It’s been 3 months since our son Coley was born and it’s a time that can only be described in contradictions: terrifying and tender, beautiful and (almost) unbearable, filled with moments of elation and exhaustion, anxiety and joy, loneliness and longing juxtaposed with a burgeoning sense of self-love and contentment. Having my daughter Hawthorne almost 6 years ago, the overwhelm was so intense it felt like pure survival most of the time, like one day I read a book on medicine and then someone handed me a scalpel and said, “now you’re a surgeon!” I struggled through layers of self-doubt and, over time, was forced to confront each of my individual weaknesses one by one. With Coley, that work has only continued and intensified as I’ve doubled down on my commitment to “just be ok” no matter what current flavor of apocalypse we might be dealing with on any given day.


Which is good, because this summer has been serving up some serious doomsday vibes. Coronavirus, wildfires, droughts, floods, and unrest at home and abroad - aren‘t we all having to dig deeper into the source of whatever keeps us going just to avoid being crushed under the weight of it all? It’s an intense time to have a child, to follow a nature-based faith, to be any kind of earthling at all.

I have found my purpose in practicing what author and fellow Druid Dana O’Driscoll calls “Sacred Actions” - meaningful choices we can make every day, as individuals, to show our commitment to healing this living earth. With each simple, caring act - choosing to buy only second-hand clothes, cloth diapering, eating a plant-based diet, hanging out my laundry, etc. - I dwell within my own vision of hope for this world. Doing these things allows me to feel some sense of agency in a time when we are often being told the big problems can only be solved by government legislation, billionaires, and corporations.


Being a witch means believing that the microcosm reflects the macrocosm, and that true change comes first from within individual minds and hearts.
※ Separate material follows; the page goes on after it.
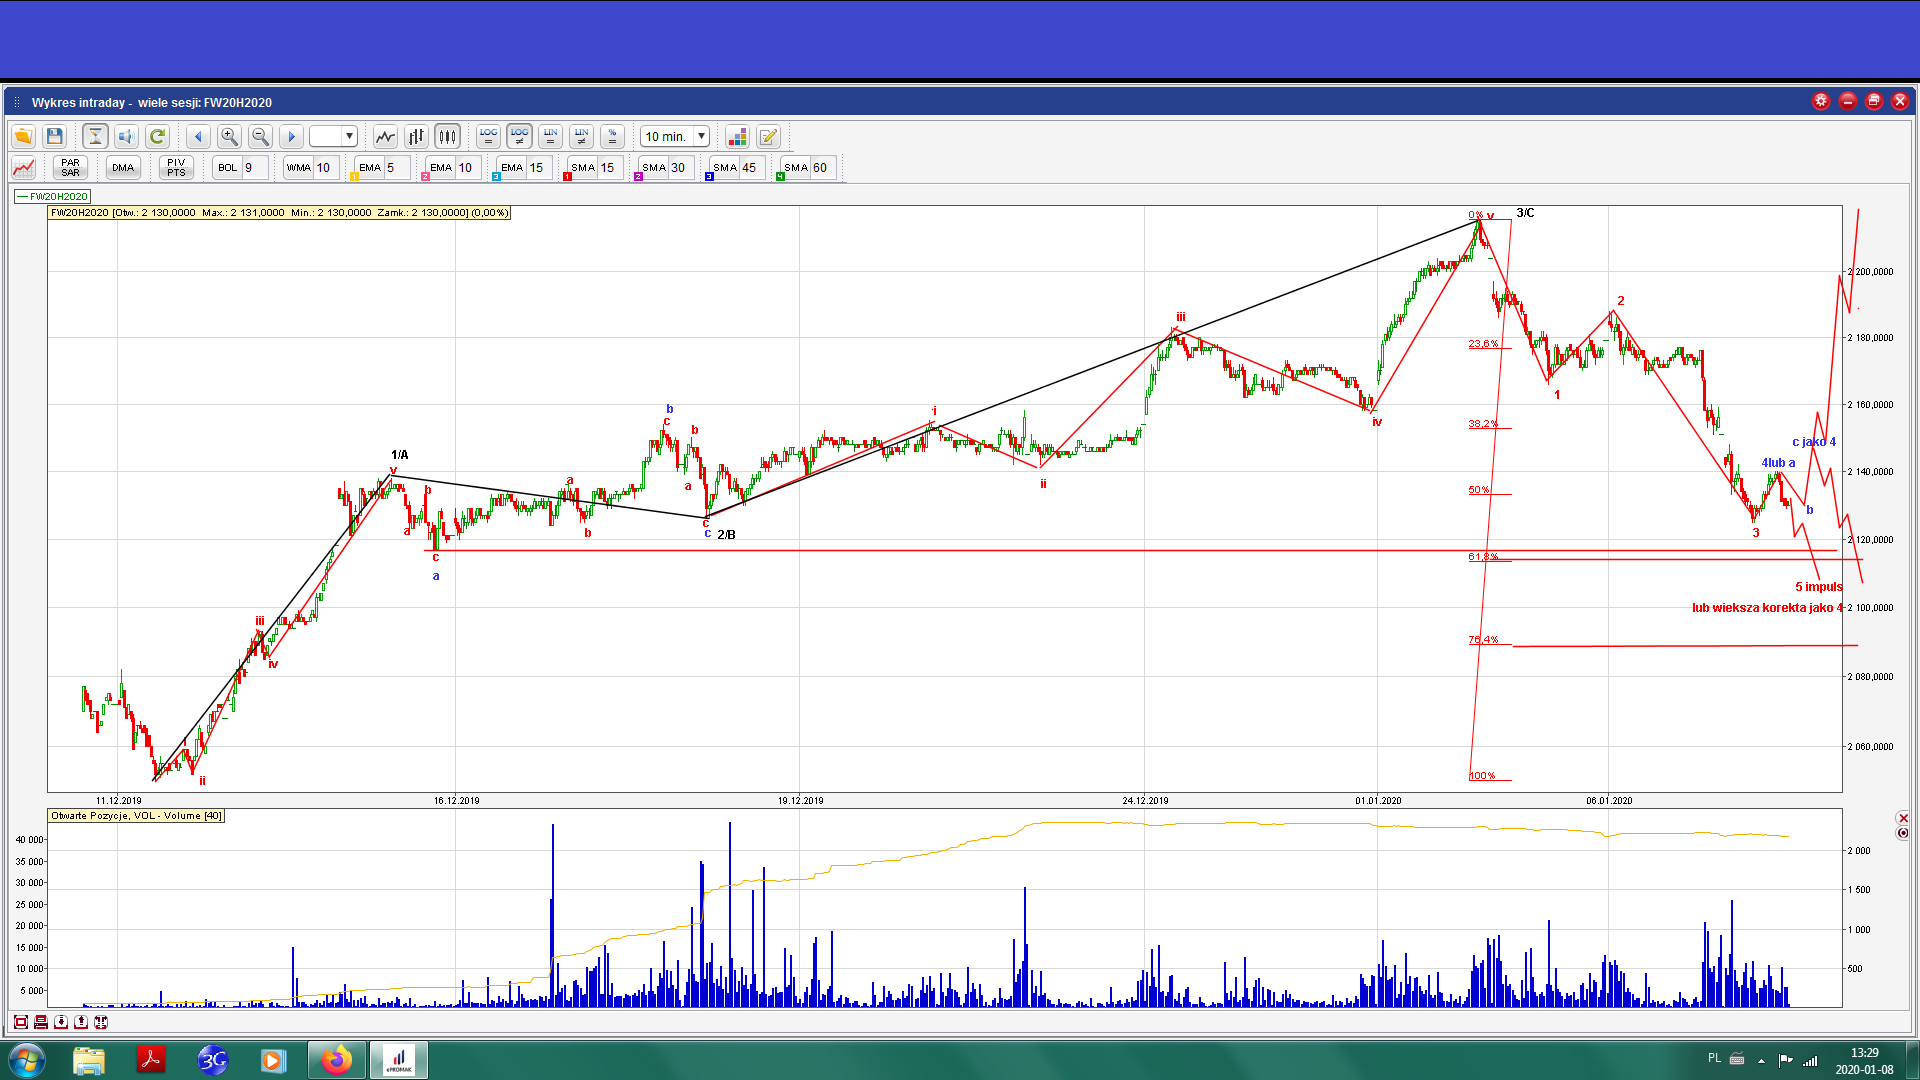The image size is (1920, 1080).
Task: Open Firefox from the Windows taskbar
Action: pos(337,1060)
Gandhi said it perfectly: “As a [person] changes [their] own nature, so does the attitude of the world change towards [them]. This is the divine mystery supreme. A wonderful thing it is and the source of our happiness. We need not wait to see what others do.” For too long I believed that to “be the change you want to see in the world,” I needed to become an activist or make change happen on a large scale. I’m sure this is where a lot of other people get stuck, too. It was a belief that I found particularly suffocating after the 2016 election, when I, as the mother of a child under 1 year old, suddenly began trying to become a community organizer. Needless to say, I burnt out almost before I began. The truth is, change can come from the top down, but it also comes from the bottom up, through the accumulated action and energy of minds and hearts waking up and taking part in sustainable, small-scale changes. It may not get you a spot in any history book, but it’s enough to hear the call and do whatever you can to build momentum towards societal change.


Being a parent in 2021 means cultivating this kind of hope. Not the hope that nothing bad will ever happen to us, but faith that we can continue to find opportunities for growth and compassion, that we can simply be ok, even in the face of great loss and turmoil.